La exposición ha sido alojada en las salas de la Casa Museo Colón de la ciudad de Las Palmas de Gran Canaria. Es probable que un emplazamiento nunca haya otorgado tanto sentido al contenido que alberga, con su típica arquitectura canaria, sus techos majestuosamente altos, sus extensas escaleras de piedra, sus patios interiores abiertos al cielo húmedo de las islas, sus balcones exteriores de madera que cuelgan hacia las calles empedradas, el blanco inmaculado de sus paredes encaladas, la verticalidad espléndida de sus pilares, la inmaterialidad del espacio que queda entre sus gruesos muros, a salvo de la agitación actual de la vida urbana, la Casa Colón, parada transitoria del navegante antes de internarse hacia lo desconocido, confiere un abrigo arquitectónico a la exposición que no hubiese tenido en otro sitio. Un espacio que no solo no interfiere en la contemplación de las fotografías y de los vídeos, ni en la lectura de los textos, sino que facilita la comprensión del espectador, añadiéndole una cierta cualidad extraordinaria a lo que ya es de por sí insólito.
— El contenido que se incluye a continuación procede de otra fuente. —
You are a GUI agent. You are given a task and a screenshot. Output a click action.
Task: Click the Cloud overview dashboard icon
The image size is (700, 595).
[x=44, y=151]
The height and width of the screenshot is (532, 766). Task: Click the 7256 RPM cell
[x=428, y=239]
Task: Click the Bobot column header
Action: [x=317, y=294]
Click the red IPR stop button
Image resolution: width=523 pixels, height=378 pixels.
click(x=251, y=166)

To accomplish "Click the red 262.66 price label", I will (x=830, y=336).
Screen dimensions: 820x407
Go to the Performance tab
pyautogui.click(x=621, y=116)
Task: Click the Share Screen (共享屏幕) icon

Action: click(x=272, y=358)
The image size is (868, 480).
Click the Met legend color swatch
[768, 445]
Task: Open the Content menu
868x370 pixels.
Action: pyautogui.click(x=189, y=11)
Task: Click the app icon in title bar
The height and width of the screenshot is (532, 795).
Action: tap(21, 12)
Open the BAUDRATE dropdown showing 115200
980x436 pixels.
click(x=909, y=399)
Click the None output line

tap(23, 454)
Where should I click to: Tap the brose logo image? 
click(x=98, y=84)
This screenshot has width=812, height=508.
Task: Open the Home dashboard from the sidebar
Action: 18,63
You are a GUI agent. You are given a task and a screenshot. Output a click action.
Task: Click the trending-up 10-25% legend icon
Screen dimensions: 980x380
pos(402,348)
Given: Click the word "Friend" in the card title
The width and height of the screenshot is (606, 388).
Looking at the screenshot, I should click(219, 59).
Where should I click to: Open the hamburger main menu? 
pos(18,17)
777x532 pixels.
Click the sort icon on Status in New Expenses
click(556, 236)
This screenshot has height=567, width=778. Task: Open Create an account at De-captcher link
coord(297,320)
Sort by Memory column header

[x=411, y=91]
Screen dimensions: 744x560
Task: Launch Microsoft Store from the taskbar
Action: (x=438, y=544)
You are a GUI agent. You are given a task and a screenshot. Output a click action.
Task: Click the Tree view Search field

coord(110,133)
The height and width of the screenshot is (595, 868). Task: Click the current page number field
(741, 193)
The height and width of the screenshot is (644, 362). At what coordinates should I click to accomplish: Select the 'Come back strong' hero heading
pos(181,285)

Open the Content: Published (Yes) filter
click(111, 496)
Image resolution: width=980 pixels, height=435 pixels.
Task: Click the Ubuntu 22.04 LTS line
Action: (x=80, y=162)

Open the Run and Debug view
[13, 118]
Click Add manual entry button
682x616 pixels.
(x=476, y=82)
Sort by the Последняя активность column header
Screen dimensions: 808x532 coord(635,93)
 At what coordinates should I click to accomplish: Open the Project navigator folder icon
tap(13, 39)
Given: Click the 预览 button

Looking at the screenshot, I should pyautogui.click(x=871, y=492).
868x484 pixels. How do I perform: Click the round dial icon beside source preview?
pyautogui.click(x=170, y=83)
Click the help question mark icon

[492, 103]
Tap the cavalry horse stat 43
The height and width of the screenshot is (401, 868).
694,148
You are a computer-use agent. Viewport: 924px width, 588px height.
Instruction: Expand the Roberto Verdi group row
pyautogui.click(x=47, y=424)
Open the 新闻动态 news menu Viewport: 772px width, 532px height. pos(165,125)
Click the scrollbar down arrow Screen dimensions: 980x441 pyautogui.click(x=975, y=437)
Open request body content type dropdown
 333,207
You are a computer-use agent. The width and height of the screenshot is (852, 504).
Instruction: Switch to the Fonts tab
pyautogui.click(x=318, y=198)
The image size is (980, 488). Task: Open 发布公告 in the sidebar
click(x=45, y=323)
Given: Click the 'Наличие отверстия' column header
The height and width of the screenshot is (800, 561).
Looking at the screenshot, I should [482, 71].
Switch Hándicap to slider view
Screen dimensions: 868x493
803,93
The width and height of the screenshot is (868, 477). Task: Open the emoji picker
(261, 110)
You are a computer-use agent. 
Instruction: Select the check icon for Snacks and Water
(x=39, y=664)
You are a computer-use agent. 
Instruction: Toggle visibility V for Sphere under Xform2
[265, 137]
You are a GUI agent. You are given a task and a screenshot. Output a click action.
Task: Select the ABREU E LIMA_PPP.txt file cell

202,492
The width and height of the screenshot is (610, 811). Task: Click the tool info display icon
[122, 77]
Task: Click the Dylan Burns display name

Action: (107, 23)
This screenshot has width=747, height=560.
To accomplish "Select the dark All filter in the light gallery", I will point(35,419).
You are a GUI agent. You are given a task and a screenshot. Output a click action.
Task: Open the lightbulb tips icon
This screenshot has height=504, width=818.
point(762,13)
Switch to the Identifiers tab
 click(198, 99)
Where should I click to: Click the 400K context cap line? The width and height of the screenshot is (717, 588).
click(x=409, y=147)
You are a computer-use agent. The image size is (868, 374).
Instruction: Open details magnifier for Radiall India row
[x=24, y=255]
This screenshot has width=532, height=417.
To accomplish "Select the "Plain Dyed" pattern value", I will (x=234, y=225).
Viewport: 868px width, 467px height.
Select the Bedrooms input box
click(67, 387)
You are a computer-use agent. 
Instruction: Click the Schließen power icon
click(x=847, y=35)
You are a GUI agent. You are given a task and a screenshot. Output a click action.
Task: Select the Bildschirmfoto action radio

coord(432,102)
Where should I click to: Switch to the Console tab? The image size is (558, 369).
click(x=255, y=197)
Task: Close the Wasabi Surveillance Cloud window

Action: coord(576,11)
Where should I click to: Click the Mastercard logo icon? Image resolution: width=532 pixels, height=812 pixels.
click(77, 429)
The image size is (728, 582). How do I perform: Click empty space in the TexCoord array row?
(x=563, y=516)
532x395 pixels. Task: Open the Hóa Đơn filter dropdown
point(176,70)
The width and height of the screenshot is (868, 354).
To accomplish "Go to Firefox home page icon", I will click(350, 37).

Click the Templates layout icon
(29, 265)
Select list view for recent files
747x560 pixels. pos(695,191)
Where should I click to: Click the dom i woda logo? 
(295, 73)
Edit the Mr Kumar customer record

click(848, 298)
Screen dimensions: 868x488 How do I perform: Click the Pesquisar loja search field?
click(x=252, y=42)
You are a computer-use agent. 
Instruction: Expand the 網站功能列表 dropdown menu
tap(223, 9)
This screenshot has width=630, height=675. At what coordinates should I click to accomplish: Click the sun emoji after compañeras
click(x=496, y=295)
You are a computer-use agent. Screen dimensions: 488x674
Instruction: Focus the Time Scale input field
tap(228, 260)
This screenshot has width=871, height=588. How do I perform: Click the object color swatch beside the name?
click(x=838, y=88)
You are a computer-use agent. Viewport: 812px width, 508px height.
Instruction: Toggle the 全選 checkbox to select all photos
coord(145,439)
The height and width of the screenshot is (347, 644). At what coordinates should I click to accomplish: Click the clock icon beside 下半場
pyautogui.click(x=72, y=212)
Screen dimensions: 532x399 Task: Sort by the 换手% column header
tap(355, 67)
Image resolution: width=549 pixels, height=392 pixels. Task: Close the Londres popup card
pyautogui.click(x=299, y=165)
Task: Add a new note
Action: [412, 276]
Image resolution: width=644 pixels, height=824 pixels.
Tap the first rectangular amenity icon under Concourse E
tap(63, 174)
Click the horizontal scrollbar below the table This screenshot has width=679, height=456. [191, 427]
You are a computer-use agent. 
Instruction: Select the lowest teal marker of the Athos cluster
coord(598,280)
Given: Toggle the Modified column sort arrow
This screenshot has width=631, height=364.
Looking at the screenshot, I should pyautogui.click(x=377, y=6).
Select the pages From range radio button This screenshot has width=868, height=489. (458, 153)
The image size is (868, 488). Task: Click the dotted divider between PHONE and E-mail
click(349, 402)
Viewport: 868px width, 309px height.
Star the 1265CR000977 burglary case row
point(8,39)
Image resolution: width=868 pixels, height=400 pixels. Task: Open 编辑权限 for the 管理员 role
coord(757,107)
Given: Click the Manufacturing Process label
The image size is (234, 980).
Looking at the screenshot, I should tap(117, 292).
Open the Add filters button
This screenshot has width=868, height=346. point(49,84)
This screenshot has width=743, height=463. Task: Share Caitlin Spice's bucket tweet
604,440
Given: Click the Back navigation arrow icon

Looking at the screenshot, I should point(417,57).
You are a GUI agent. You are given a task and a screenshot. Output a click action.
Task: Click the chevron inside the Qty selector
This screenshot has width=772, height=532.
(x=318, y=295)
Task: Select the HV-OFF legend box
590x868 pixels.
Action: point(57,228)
Como muestra “Cislanderus”, cualquier historia de una diáspora acaba convirtiéndose no solo en una búsqueda constante de la identidad, y más cuando esa identidad se encuentra fragmentada en diferentes lugares, sino también en un relato dramático de ausencias y de olvidos. Del olvido que inevitablemente seremos.



"Cislanderus (Los descendientes canarios de Estados Unidos)", en la Casa de Colón de Las Palmas de Gran Canaria, desde el 9 de junio hasta el 28 de agosto.
Autor de las fotografías: Aníbal Martel.
Todas las imágenes expuestas aquí han sido utilizadas únicamente con fines didácticos y pertenecen a la página "Cislanderus".

Comentarios

  1. Si nunca un emplazamiento ha otorgado tanto sentido al contenido que alberga, tampoco había visto hasta ahora que un comentarista haya desvelado o incluso conferido tan eficazmente esa sinergia de que se beneficia el conjunto que forman ambos.